Is the fast register allocator O(n^2) in the size of the function?

Apologies if this email is a bit weirdly formatted; I had actually
already unsubscribed from the mailing list when I noticed that I had
received a response.

Here is the stack trace I found for LLVM 11:

#0 hasOneNonDBGUse () at
/build/llvm-toolchain-11-9xfOLw/llvm-toolchain-11-11.0.0/llvm/lib/CodeGen/MachineRegisterInfo.cpp:420
#1 0x00007ffff3e8a478 in defineVirtReg () at
/build/llvm-toolchain-11-9xfOLw/llvm-toolchain-11-11.0.0/llvm/lib/CodeGen/RegAllocFast.cpp:787
#2 0x00007ffff3e883d1 in allocateInstruction () at
/build/llvm-toolchain-11-9xfOLw/llvm-toolchain-11-11.0.0/llvm/lib/CodeGen/RegAllocFast.cpp:1188
#3 allocateBasicBlock () at
/build/llvm-toolchain-11-9xfOLw/llvm-toolchain-11-11.0.0/llvm/lib/CodeGen/RegAllocFast.cpp:1277
#4 runOnMachineFunction () at
/build/llvm-toolchain-11-9xfOLw/llvm-toolchain-11-11.0.0/llvm/lib/CodeGen/RegAllocFast.cpp:1316
#5 0x00007ffff3d8a39e in runOnFunction () at
/build/llvm-toolchain-11-9xfOLw/llvm-toolchain-11-11.0.0/llvm/lib/CodeGen/MachineFunctionPass.cpp:73
#6 0x00007ffff3bc7579 in runOnFunction () at
/build/llvm-toolchain-11-9xfOLw/llvm-toolchain-11-11.0.0/llvm/lib/IR/LegacyPassManager.cpp:1516
#7 0x00007ffff3bccb23 in runOnModule () at
/build/llvm-toolchain-11-9xfOLw/llvm-toolchain-11-11.0.0/llvm/lib/IR/LegacyPassManager.cpp:1552
#8 0x00007ffff3bc7b90 in runOnModule () at
/build/llvm-toolchain-11-9xfOLw/llvm-toolchain-11-11.0.0/llvm/lib/IR/LegacyPassManager.cpp:1617
#9 run () at /build/llvm-toolchain-11-9xfOLw/llvm-toolchain-11-11.0.0/llvm/lib/IR/LegacyPassManager.cpp:614
#10 0x000000000040d792 in main ()

It looks like at least as of LLVM 11, RegAllocFast.cpp was indeed
calling hasOneNonDBGUse, which was accounting for some 55% of the self
time reported in my profile on the bitcode file I was testing with.

I did some digging into the more recent history of LLVM and it seems
that this function was refactored sometime between LLVM 11 and LLVM 12
RC1, so I went ahead and built the most recent release candidate from
source to test if the problem still occurred or not.
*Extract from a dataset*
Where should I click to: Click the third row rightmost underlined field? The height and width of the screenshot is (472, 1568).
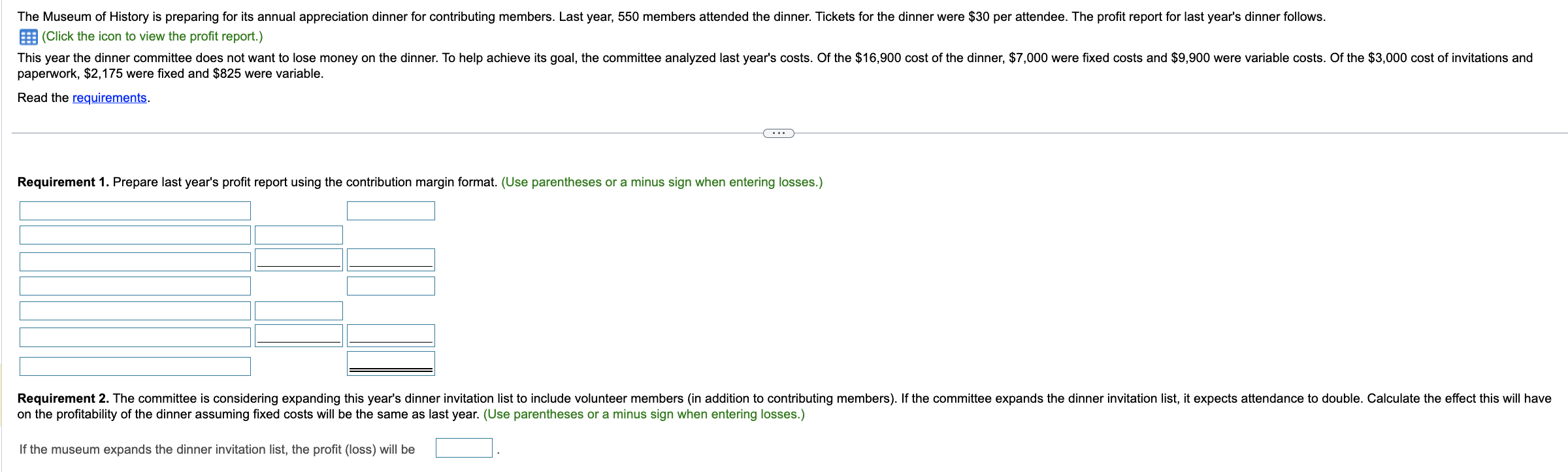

I don't remember
seeing a release candidate when I originally composed the email or I
would have tried it then, although it seems RC1 must have been out by
then. I must have overlooked it by accident.
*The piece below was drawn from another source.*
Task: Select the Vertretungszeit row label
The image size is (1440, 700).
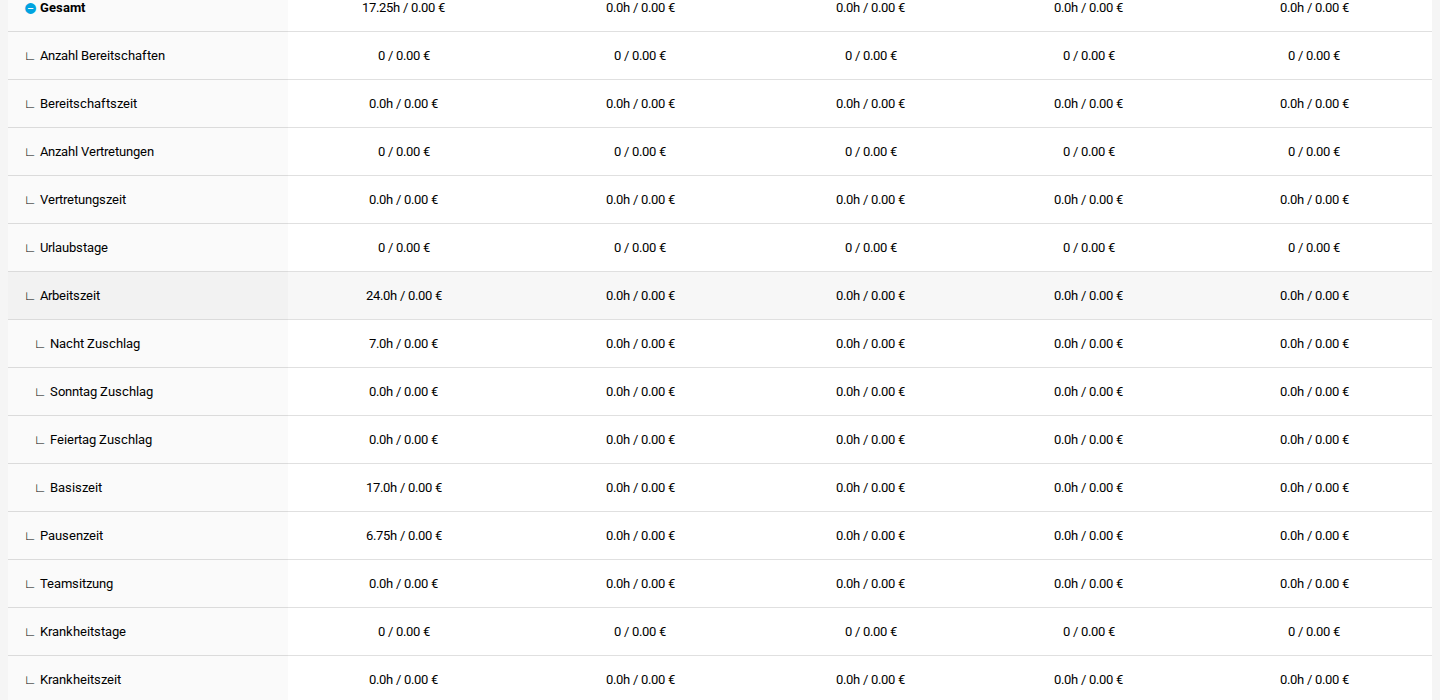Action: 83,200
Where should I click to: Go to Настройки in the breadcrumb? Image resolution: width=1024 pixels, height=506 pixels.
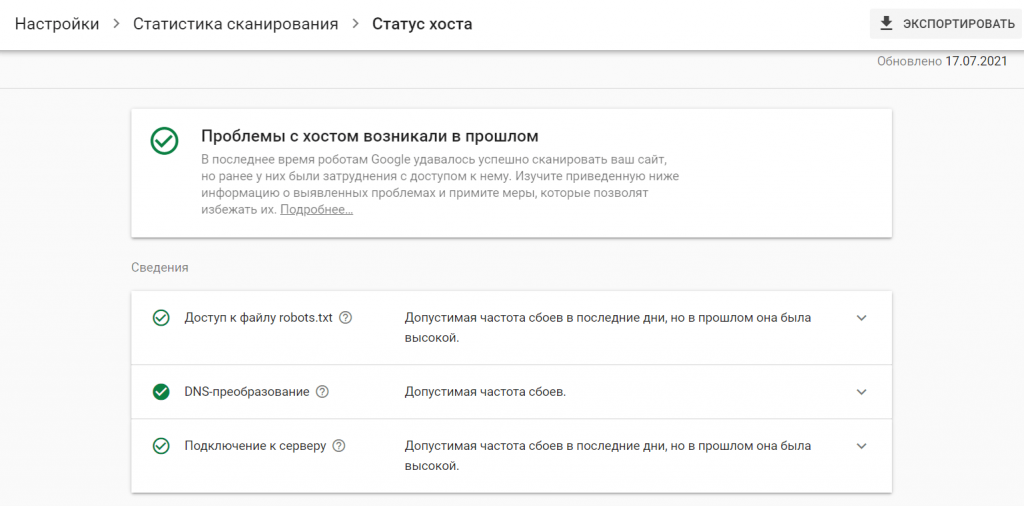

With that being said, when I run the same bitcode file with LLVM 12
RC2, I see that register allocation only takes 4% of the CPU time in
total. I also see that the time spent in register allocation has
reduced to only 5 seconds from 5 minutes, a 60-fold improvement!

I do notice that 30% of self time is spent in each of
llvm::FastISel::handlePHINodesInSuccessorBlocks and
llvm::SelectionDAGBuilder::HandlePHINodesInSuccessorBlocks, for a
whopping 60% of self time total, but that is a completely separate
issue, and much more acceptable given that wall time has decreased
from 10 minutes for the entire process to 2.5.

In short, it looks like someone else already beat me to the punch.
Sorry for wasting your time. It's good to know that this issue will be
addressed for us simply by waiting for LLVM 12 to be released, though!

Thanks,
Dwight

Glad to hear that your problem will be fixed by LLVM 12!